Throughout this paper, the parameter settings of each stochastic algorithm are as follows:

  1. (1)

    the maximum number of generations \(D=50\), the population size \(\hbox {NP}=50\).

  2. (2)

    For the PSO and CLPSO algorithms, two accelerating factors are set to 0.5 and 0.5, respectively. Inertia weight factor is set to 0.45.

  3. (3)

    For the (original) DE, SaDE and JADE algorithms, crossover factor \(F=0.5\), crossover probability \(\hbox {CR}=0.1\).

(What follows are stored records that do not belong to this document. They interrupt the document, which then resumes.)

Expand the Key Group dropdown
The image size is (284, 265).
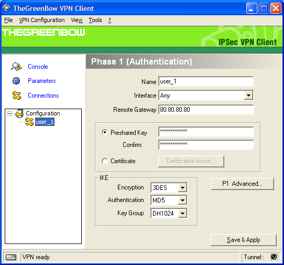182,213
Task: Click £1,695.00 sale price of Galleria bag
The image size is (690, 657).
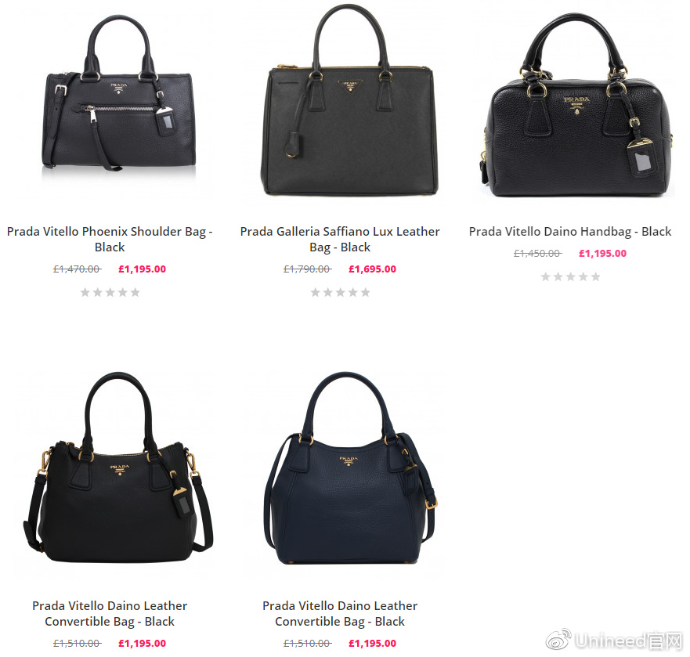Action: tap(372, 269)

In our experiment, for different values of \(\varepsilon \), \(\mu \) and N, the numerical results of 30 independent runs are summarized in Tables 1, 2, 3, 4,5, 6, 7, 8 and 9. The maximum values, minimum values of \(E_{\varepsilon ,\mu }^{N}\) and the corresponding parameters \(\delta _1\), \(\delta _2\) are also listed in Tables 1, 2, 3, 4,5, 6, 7, 8 and 9. Meanwhile, in order to compare the robustness of the each algorithm, the average computed values of \(E_{\varepsilon ,\mu }^{N}\) and variance are also given. It can be seen from Tables 1-9 that the computing precision of jDE is slightly higher than the other seven algorithms (PSO, CLPSO, rcGA, CMA-ES, DE, SaDE, JADE) by comparing the maximum, minimum and mean values. In addition, the algorithm stabilization of jDE is slightly stronger than the other seven algorithms (PSO, CLPSO, rcGA, CMA-ES, DE, SaDE and JADE) by comparing the variance values. The experimental results show that the jDE algorithm has certain competition advantages in computing precision and algorithm stabilization than the other seven algorithms (PSO, CLPSO, rcGA, CMA-ES, DE, SaDE and JADE).

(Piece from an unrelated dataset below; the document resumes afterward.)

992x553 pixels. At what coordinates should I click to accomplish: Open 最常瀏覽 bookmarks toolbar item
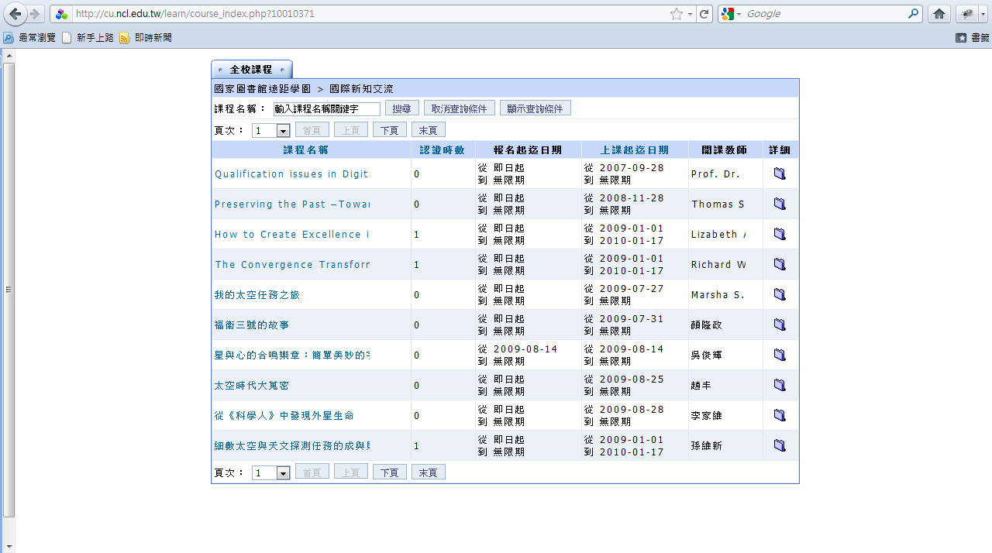point(29,37)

The comparison of statistical data shows that the jDE algorithms give better results than rcGA, PSO, CLSPO and CMA-ES algorithm. Furthermore, jDE algorithm performs better than original DE, while original DE algorithm does not always perform better than PSO. Thus, to further illustrate the advantages of jDE algorithm, the convergence speed of the jDE, DE, SaDE, JADE and PSO algorithms are plotted in Figs. 1, 2 and 3 with \(\varepsilon =10^{-8}, \mu =10^{-10}\), \(\varepsilon =10^{-10}, \mu =10^{-12}\), \(\varepsilon =10^{-12}, \mu =10^{-14}\) and \(N=32\), respectively. Obviously, from these figures, one can easily see that jDE algorithm is certainly better than PSO, DE, SaDE, JADE. It is shown from Figs. 1, 2 and 3 that the jDE algorithm has certain superiority in convergence velocity than the other four algorithms.

Fig. 1
figure 1

Fitness of different algorithms for generation with \(\varepsilon =10^{-8}\), \(\mu =10^{-10}\) and \(N=32\)

Fig. 2
figure 2

Fitness of different algorithms for generation with \(\varepsilon =10^{-10}\), \(\mu =10^{-12}\) and \(N=32\)

Fig. 3
figure 3

Fitness of different algorithms for generation with \(\varepsilon =10^{-12}\), \(\mu =10^{-14}\) and \(N=32\)

6 Conclusions

In most of the cases, the Shishkin mesh method is frequently used to solve the singularly perturbed problem. However, for the Shishkin mesh transition points, almost all of authors are arbitrary selection parameters. Thus, this work can be viewed as a preliminary step-up in finding a challenging numerical method to obtain the Shishkin mesh transition points. Specially, we transform the Shishkin mesh transition parameter selection problem into a nonlinear unconstrained optimization problem which is solved by using the self-adapting differential evolution (jDE) algorithm. The experimental results show that the jDE algorithm has certain competition advantages in computing precision, algorithm stabilization and convergence speed than the state-of-art algorithms. It is noted that the method presented in this paper can be extend to other type of singularly perturbed problems.